Я помнила, что Антэн не боевой маг, а ведьмак, но в сражении один на один он показывал не меньший уровень владения магией, чем его противник. Я, конечно, не видела ряда заклинаний, но по позам, мимике и свисту вокруг понимала, когда он особенно успешно отражал атаку. В конечном счете ведьмак и победил, причем довольно быстро. Противник Бераака просто окаменел, а его целитель не смог его оживить, поэтому его пришлось левитировать до края поля. Как я поняла, кроме личных целителей во время боев их никто не имел права лечить.
За все два боя никто так и не достал оружие, хотя оно и входило в экипировку. Так же мне было непонятно, какие зелья использовал Антэн и какие из них ему пригодились, а комментарии Дононда тоже мало о чём говорили. Среди нас с Вазилем он единственный видел целую картинку происходящего.

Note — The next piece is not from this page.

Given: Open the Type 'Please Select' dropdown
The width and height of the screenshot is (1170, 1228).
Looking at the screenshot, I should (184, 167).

— А почему они без оружия? — спросила я.
Честно говоря, помимо того, что я ничего не понимала, я и наблюдала да действом вполглаза, большую часть времени тупо пялясь в пространство и глупо улыбаясь. Эйфория отказывалась уходить, и куча проблем никак не могли меня от неё избавить.
— Это уж совсем на крайний случай, — пояснил Вазиль. — На первом этапе его редко используют, а вот на паре последних редко когда не доходит до его применения, так как противники остаются уже примерно равные по силе, магический резерв выдыхается, а проигрывать никто не хочет. Тогда уж мы с Доном и вступаем в гонку.

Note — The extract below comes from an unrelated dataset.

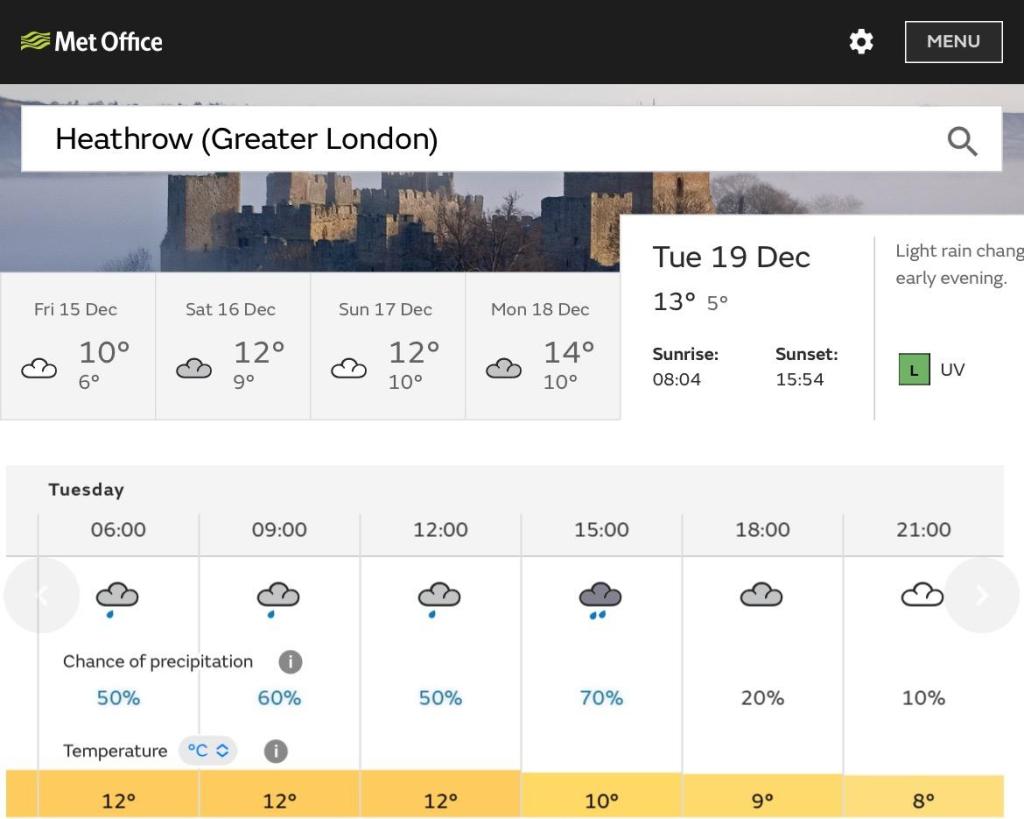Click the search magnifier icon
The image size is (1024, 819).
tap(962, 141)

Ещё несколько боев. Это было бы даже интересно, не думай я совсем о другом. Но Хараша я должна поддержать, не могу уйти, не узнав, чем всё это закончится.
Вскоре подошла и его очередь.
Он встал напротив медноволосого, поза расслаблена, меч выглядывает из‑за плеча. Ониен тревожно переминается с ноги на ноги на краю поля.
Арханхал стоит прямо. Плечи расслаблены, красные волосы издали горят пламенем. Как он может быть водником? Вот совсем по нему скажешь, что его сила направлена против огня.
Еле заметное движение пальцев. Хараш даже не двигается, стоит на том же месте. Значит, щит выдержал. Он тоже нападает в ответ, я вижу, как движутся его губы, произнося заклинание. К воднику несётся огненный вихрь, управляемый одним лишь взглядом. Тот делает инстинктивный шаг назад, но вихрь обтекает его щит, рассыпавшись по его поверхности алыми искрами.
Я даже настораживаюсь. Мне кажется, что это очень серьёзное заклинание, потому что выглядит невероятно впечатляюще, но мои сокомандники совсем не обеспокоены.
Ещё несколько выпадов, и я вижу, что зря волновалась. Щит водника начинает прогибаться, это понятно по тому, как плечи его самого ссутуливаются, как он начинает пошатываться, как резко отбрасывает его тело волна чего‑то невидимого.
И вот он уже лежит на вытоптанной до камня земле, а Хараш подходит ближе. Он не выглядит злорадным, скорее, просто сосредоточен. В бою он всегда опускает свою высокомерную маску, это я заметила ещё по их тренировке с Берааком.
Но медноволосый не готов принять поражение. Он тяжело поднимается на одном локте, хотя из уголка его губ течет кровь, и у меня замирает сердце. Я понимаю, что сейчас что‑то будет. Это же осознают и Вазиль и Доном. Они синхронно наклоняются вперед, чтобы ближе рассмотреть происходящее, как будто от этого что‑то изменится.
Саш же делает нечто настолько странное, что Хараш даже не успевает среагировать. Арханхал резко вскидывает руку и что‑то бросает куда‑то вбок, словно метает кинжал. Мой глаз не успевает запечатлеть это движение, и я оборачиваюсь в поисках ответа к Дону, как магически одаренному.